◆ Challenge: Reproduce each line of the records below verbatim and omit the pictures.
═══ Provided data ═══
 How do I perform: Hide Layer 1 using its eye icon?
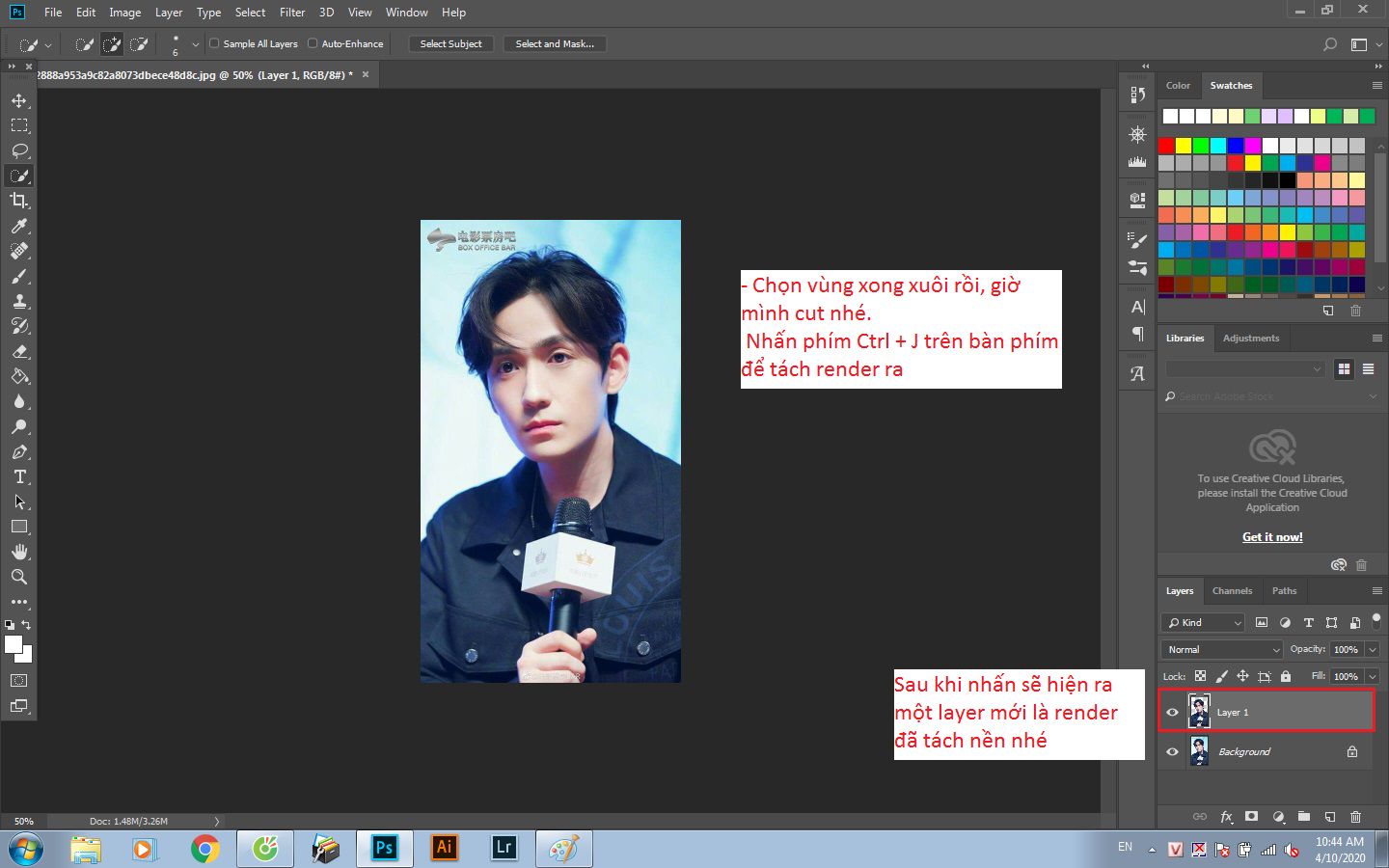point(1173,713)
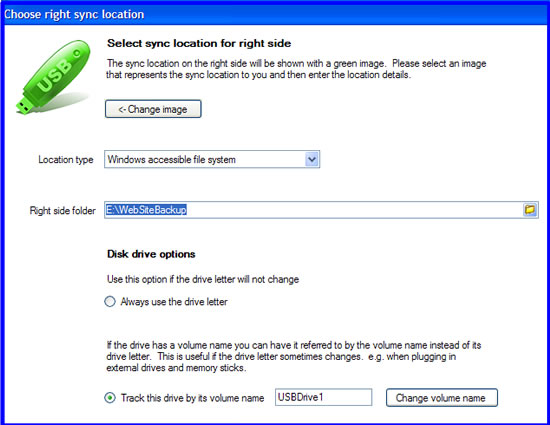This screenshot has width=550, height=425.
Task: Click empty area of right side folder field
Action: click(x=351, y=210)
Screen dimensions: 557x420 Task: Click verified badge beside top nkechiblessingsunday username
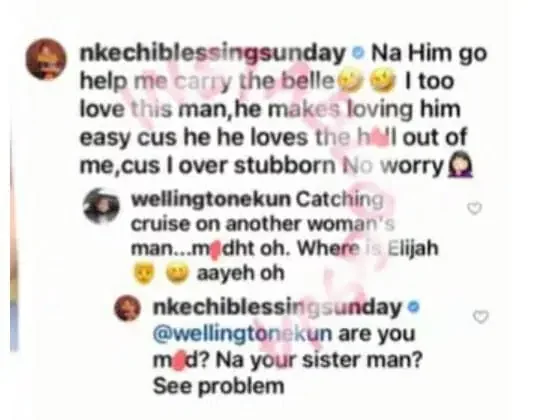[359, 53]
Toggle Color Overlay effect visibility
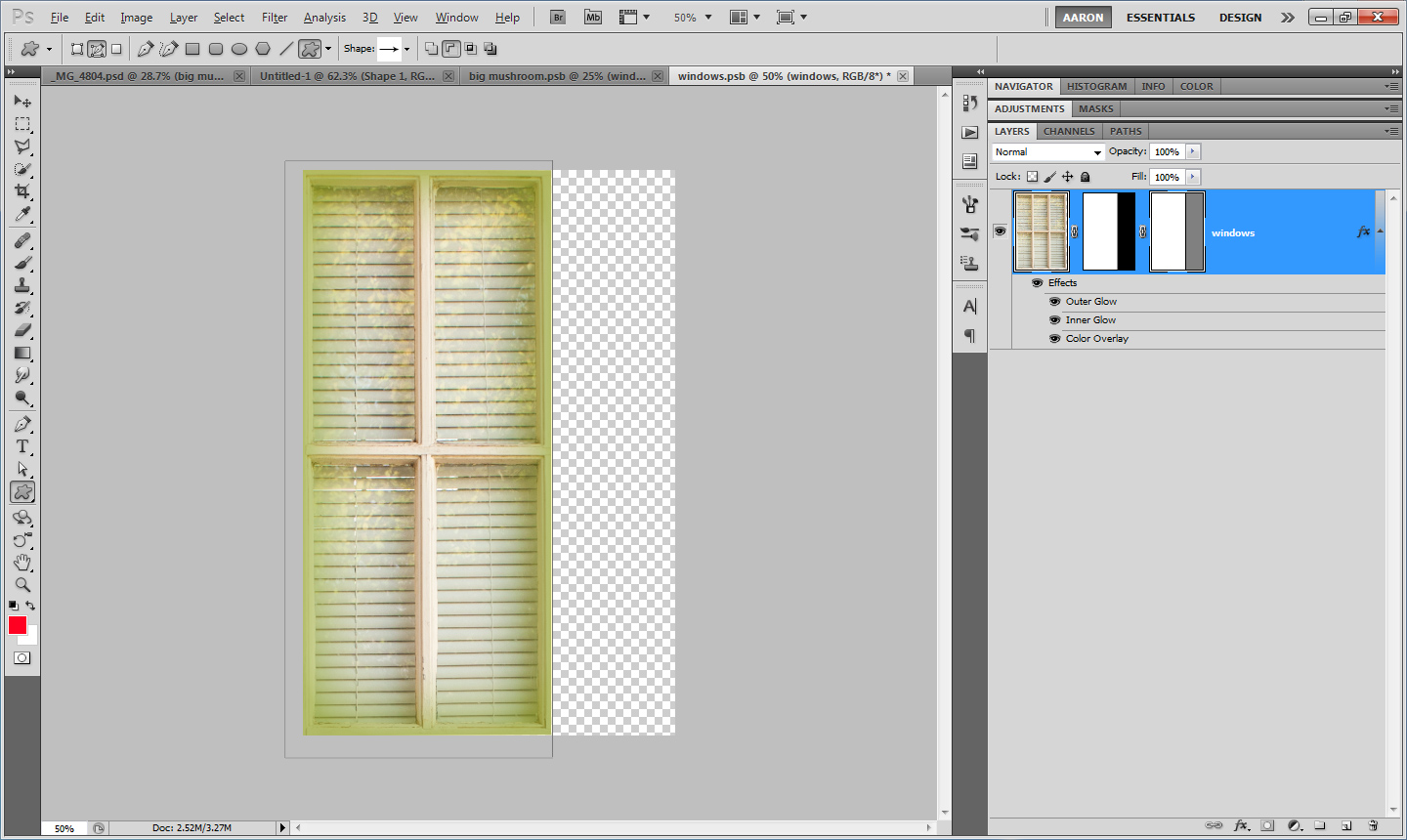 click(1054, 339)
═══
◆ Complete response:
 How do I perform: Hide Layer 1 using its eye icon?
point(1173,713)
This screenshot has width=550, height=425.
Task: Click empty area of right side folder field
Action: click(x=351, y=210)
Screen dimensions: 557x420 Task: Click verified badge beside top nkechiblessingsunday username
[359, 53]
Toggle Color Overlay effect visibility
 click(1054, 339)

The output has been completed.